The factory spark plug for the focus ST is an NGK plug PN: LTR6DI-8. If you break down the part number this is what you get.

LT (Long thread reach plug Tapered seat type 25mm) R (Resistor) 6 (heat range) D (Metal Shell Plating Spec Change) I (Laser Iridium) - 8 (0.8mm or .032")

The heat range for NGK plugs goes from 2 to 11 with 2 being the hottest and 11 being the coldest. This means that there are a couple options to go with for a colder spark plug.

The first is the NGK LTR7IX-11. This plug comes with a gap of 1.1mm or .044" and will require you to regap them to a range of .030" - .032". The IX at the end of the part number stands for High Performance Iridium.

The second option is the Denso ITV22.

I stands for iridium, and the letter T is the Thread Diameter x Hex size (14x16.0). The letter V represents the thread reach of 25mm with tapered seat.
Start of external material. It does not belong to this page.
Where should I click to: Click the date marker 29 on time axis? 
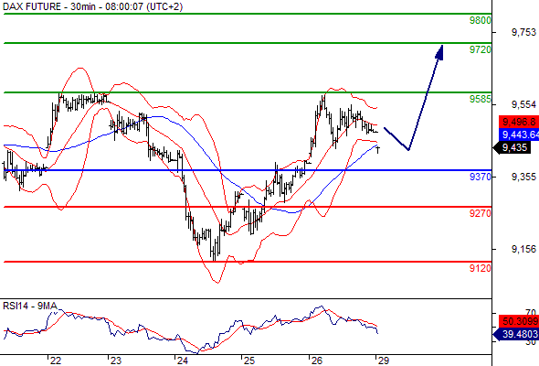click(383, 361)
The heat range is designated by the number 22. This is equivalent to the NGK 7 and therefore one step colder than stock. The number 20 corresponds to the stock heat range or NGK 6.

We are going to be running the NGK LTR7IX-11's in our car with the GTX2867. We are not sure what gap we are going to run yet but will be experimenting with that a bit to see what works best.
 
#470 ·
The set of ITV24's I got 4 days ago came all at 0.032, I closed them out a little to 0.029 before I installed them. I'm running them because that's what Ford advertises to run with the FRPP Calibration The stock plugs I took out with only 6000 miles, were gapped at 0.035
 
#472 ·
So I pulled a plug and it said CYFS12PC, which was replaced by CYFS12Y2 so I assume they are the same heat range. I called my local dealer and they said for the Focus ST, the plug that was recommended was the Y2 plug. But I looked at the NGK designation on my PC plug and it was ILTR6G8G so which plug do I get to go 1 step colder than what I have?
 
#479 ·
My 24s all had a very tight .032 gap. I don't understand why some of you are closing that gap. A smaller gap resists blowout but I'm yet to see blowout problems. If anything a wider gap would be favorable for performance but I trend to stick close to factory as it's usually optimal.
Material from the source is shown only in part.